After decades of planning, millions spent on environmental review and a litany of lawsuits, Governor Gavin Newsom in 2019 officially nixed the so-called Delta Tunnels plan that would have cost at least $17 billion to build.
Environmentalists celebrated the move but their joy was dashed earlier this month when the Newsom administration announced it was beginning environmental review on a similar albeit downsized plan. Proponents say it’s a long overdue infrastructure update and will help ward off damage to crucial aqueducts caused by earthquakes and rising sea levels.
Much of California’s water supply falls as snow in the Sierra Nevada and the melt is captured by the north state’s many reservoirs before eventually ending up in the Sacramento-San Joaquin River Delta – the source for federal and state water projects that supply more than 27 million residents.
Howle says there is not enough information currently available on the new plan to determine the “eventual effect of a one-tunnel project on the state’s water infrastructure.”
In response to the audit, the Department of Water Resources says it’s taking an “aggressive approach” with dam inspections and inundation maps.
“The Division of Safety of Dams is moving aggressively to reduce risks by inspecting dams and working with dam owners to meet the most rigorous standards in the nation and correct any deficiencies identified on an ongoing basis,” said Erin Mellon, Department of Water Resources spokesperson.
As for the Office of Emergency Services, it claims Howle “minimized” the interactive work that has been done to implement the dam safety laws, and said dam owners are mostly responsible for delays with the emergency plans.
The report “operates on the incorrect premise that emergency services has a backlog of emergency action plans,” according to Cal OES spokesperson Robb Mayberry.
“Emergency Services is committed to holding individual dam owners accountable for updating and maintaining emergency action plans that meet the highest standards to protect public safety,” Mayberry said in an email.

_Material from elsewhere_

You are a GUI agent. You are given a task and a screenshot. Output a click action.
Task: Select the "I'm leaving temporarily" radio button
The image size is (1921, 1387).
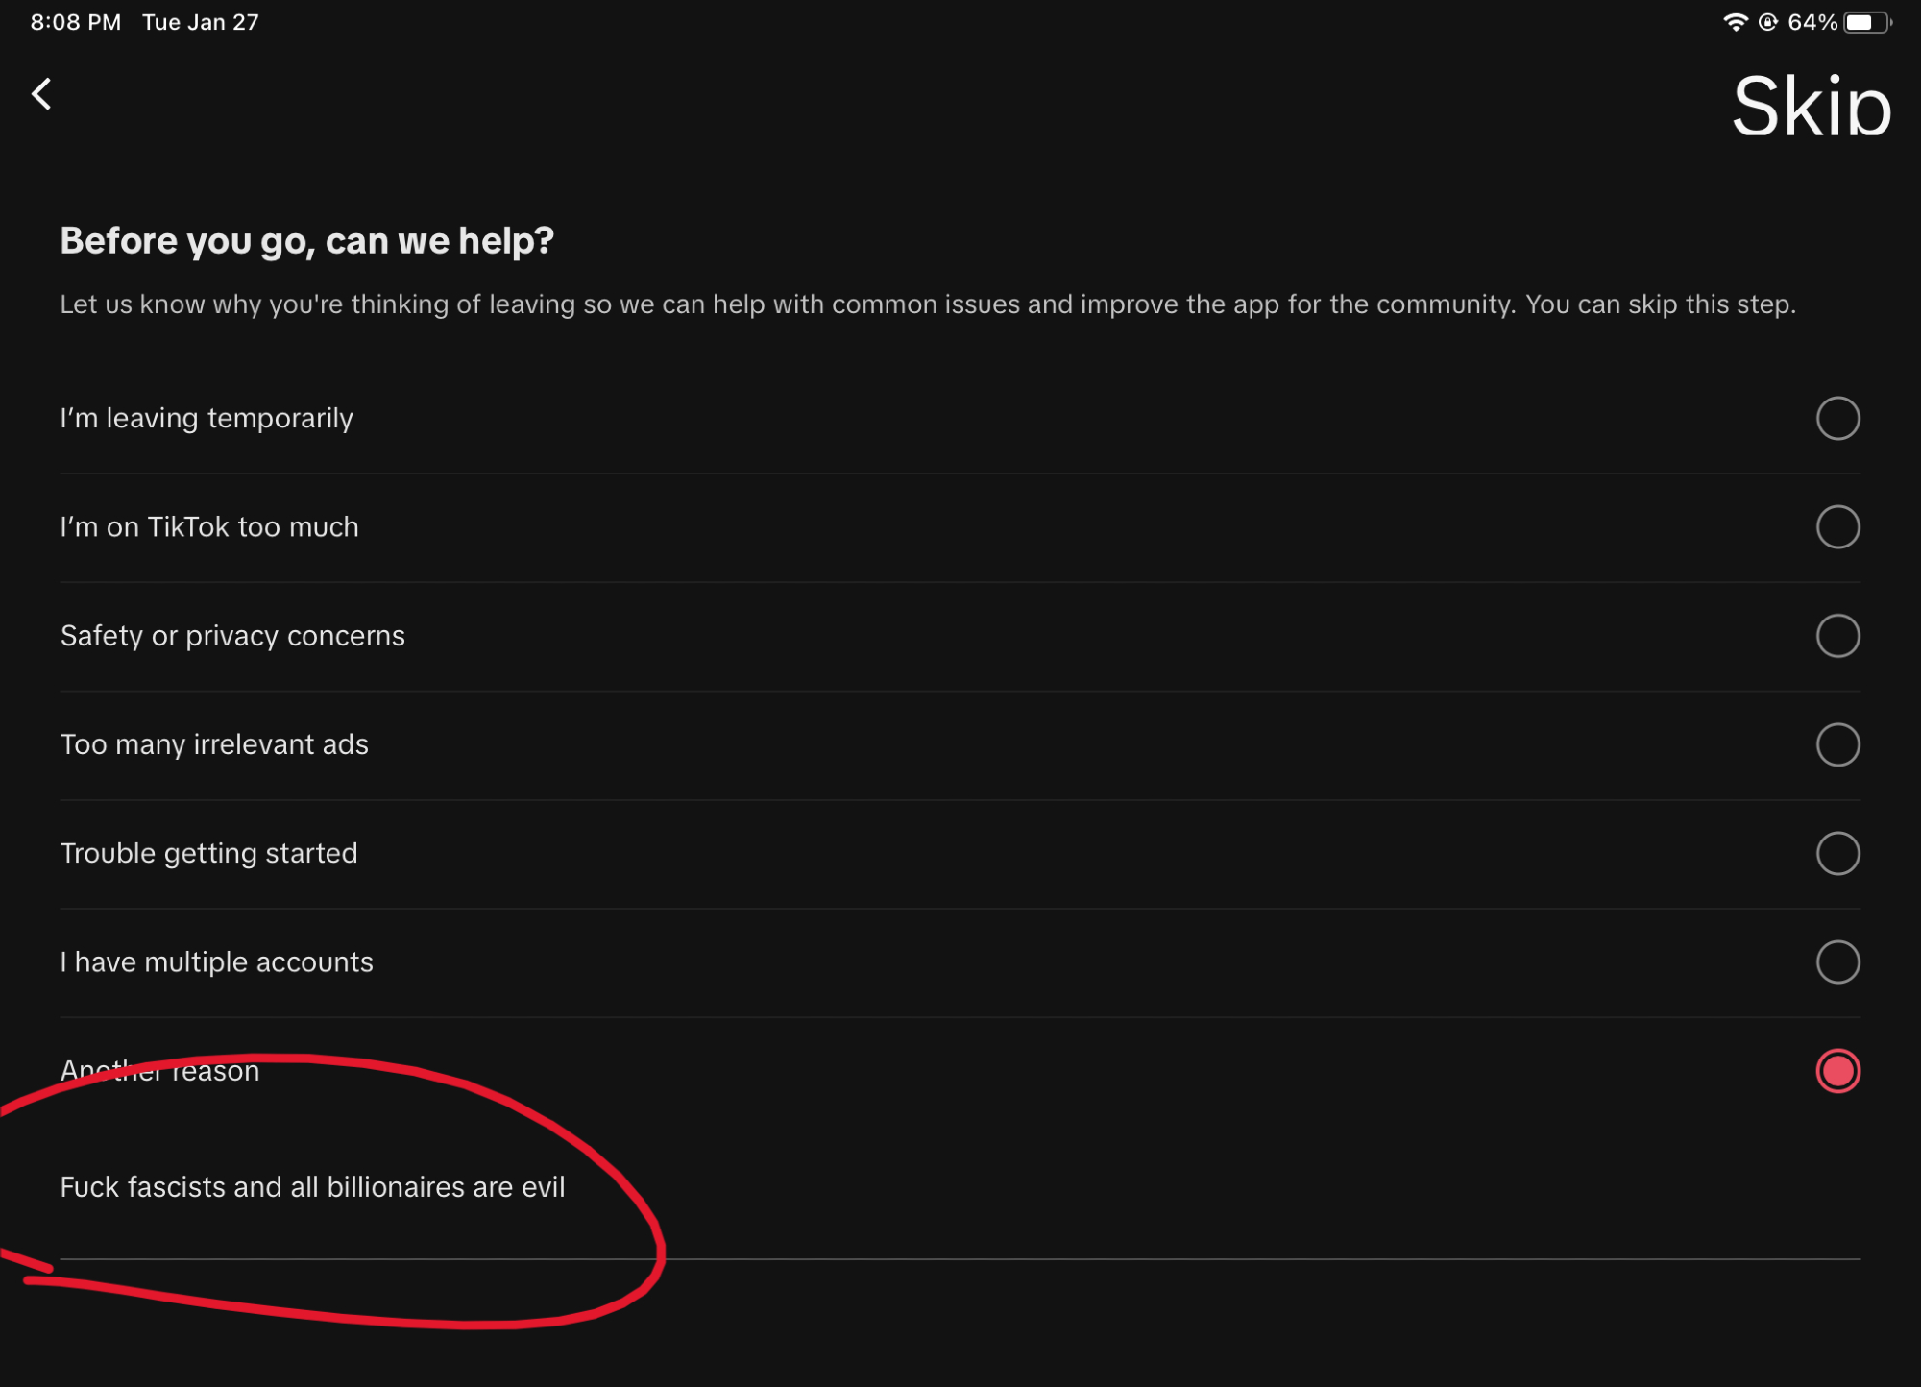(1837, 419)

In addition to water infrastructure and dams, Howle’s report lists other high-risk problems California faces, including ongoing issues with the state prison health care system and a plagued $1 billion accounting software project.
According to the report, the California Department of Corrections and Rehabilitation Department – which has been a high-risk agency since 2007 – still struggles to provide adequate care to inmates more than a decade after a federal judge appointed a federal receiver to oversee its health care system. As of October 2019, the department was in control of just 19 out of 35 of its prisons.
If recent reports are any indication, CDCR will remain on Howle’s infamous list.
“According to the Office of the Inspector General, quality of care has declined in six institutions since its 2017 evaluation. Thus, CDCR has not made the significant improvements in the provision of inmate medical care necessary to remove it as a high-risk agency,” the audit states.
Howle does, however, credit the CDCR for implementing recommendations from a past audit that it focus on filling vacancies by improving its management succession program.
Building on a recent audit, Howle reiterated that the transition to the so-called FI$Cal accounting system is harming the state’s ability to conduct accurate financial reporting and could make it harder to borrow money.
After more than a decade of missteps and budgeting fiascos, the state has given an official June 2020 end date for work on a beleaguered information technology update.
“Since numerous state entities began implementing FI$Cal, they have struggled to submit timely data for the state’s annual financial statements, an issue that could ultimately limit the state’s ability to sell bonds without increased borrowing costs,” the audit states.